Na noite de 23 de junho, um foguete Falcon 9 da SpaceX lançou ao espaço uma cápsula contendo centenas de amostras biológicas, incluindo cerca de 150 sementes de cannabis. A missão, partindo da Base da Força Espacial de Vandenberg, na Califórnia, levou a incubadora biológica MayaSat-1 a uma órbita polar baixa da Terra, onde foi exposta a altos níveis de radiação. Após orbitar o planeta três vezes, a cápsula retornou e foi resgatada no Oceano Pacífico.
A experiência faz parte do projeto Martian Grow, liderado pelo investigador esloveno Božidar Radišič. A equipa pretende estudar como a exposição à radiação cósmica afeta geneticamente as plantas de cannabis, com o objetivo de desenvolver variedades mais resistentes, capazes de crescer em ambientes extremos como o solo marciano. Para os cientistas, a cannabis é uma candidata promissora para a agricultura espacial, devido à sua versatilidade e resistência.

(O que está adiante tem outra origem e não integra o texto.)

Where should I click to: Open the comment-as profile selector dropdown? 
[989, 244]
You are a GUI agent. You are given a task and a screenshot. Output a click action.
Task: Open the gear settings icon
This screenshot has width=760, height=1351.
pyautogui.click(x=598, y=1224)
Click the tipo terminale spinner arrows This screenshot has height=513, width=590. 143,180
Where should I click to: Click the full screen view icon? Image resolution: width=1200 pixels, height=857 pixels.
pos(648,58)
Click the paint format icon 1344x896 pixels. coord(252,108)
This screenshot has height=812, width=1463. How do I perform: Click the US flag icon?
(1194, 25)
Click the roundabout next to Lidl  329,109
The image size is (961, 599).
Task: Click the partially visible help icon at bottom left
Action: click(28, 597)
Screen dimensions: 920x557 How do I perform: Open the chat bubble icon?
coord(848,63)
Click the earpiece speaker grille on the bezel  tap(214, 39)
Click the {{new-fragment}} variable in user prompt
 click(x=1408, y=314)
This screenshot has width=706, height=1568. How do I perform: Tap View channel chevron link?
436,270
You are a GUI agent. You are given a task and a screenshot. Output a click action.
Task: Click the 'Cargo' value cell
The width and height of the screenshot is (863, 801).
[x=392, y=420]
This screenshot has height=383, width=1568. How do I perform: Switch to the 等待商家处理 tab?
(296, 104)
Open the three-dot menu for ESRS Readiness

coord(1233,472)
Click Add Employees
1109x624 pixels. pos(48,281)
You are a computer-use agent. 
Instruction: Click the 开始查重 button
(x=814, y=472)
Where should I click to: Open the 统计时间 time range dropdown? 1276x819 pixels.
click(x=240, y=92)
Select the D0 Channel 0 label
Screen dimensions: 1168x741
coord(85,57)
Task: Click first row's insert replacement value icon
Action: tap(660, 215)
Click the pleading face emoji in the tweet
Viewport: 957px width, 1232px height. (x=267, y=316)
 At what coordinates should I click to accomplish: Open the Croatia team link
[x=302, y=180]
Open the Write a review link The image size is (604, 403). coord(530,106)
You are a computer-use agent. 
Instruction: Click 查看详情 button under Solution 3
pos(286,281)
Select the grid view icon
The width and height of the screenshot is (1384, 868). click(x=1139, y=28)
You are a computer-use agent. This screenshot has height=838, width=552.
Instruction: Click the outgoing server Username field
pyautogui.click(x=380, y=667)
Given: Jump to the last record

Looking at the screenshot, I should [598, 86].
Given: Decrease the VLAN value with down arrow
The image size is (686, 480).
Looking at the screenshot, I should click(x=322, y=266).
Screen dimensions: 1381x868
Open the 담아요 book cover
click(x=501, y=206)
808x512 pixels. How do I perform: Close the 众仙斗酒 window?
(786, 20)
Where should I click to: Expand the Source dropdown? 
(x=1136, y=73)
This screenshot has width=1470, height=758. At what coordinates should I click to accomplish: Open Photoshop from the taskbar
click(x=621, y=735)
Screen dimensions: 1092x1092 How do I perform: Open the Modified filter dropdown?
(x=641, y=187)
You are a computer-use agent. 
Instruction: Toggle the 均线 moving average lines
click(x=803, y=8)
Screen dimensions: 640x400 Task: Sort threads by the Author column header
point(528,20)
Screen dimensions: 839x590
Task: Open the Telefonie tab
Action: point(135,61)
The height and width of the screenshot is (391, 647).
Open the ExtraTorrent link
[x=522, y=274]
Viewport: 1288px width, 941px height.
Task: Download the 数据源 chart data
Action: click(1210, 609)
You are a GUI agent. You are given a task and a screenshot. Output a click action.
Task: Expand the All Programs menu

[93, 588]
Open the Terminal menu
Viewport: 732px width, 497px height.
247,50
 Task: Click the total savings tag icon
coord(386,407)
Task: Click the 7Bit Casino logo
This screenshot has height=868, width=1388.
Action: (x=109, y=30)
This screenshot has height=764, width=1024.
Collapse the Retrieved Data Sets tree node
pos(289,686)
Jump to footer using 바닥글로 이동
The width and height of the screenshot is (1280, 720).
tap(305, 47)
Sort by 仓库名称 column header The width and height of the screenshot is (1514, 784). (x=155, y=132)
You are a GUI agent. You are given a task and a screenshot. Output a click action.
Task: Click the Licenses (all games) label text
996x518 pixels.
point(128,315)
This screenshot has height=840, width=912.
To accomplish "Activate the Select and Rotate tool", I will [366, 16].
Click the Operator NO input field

Nos próximos dois, os cientistas vão analisar as plantas derivadas das sementes espaciais, observando possíveis mutações genéticas, alterações nos níveis de THC e CBD, além de mudanças em características como tamanho das folhas, estrutura das raízes e uso de água. Em seguida, as plantas serão cultivadas em ambientes que simulam as condições de Marte.
Embora a cannabis ainda enfrente estigmas legais e sociais em muitos países, os cientistas envolvidos acreditam que o experimento poderá abrir caminho para seu reconhecimento como uma cultura essencial na futura colonização espacial.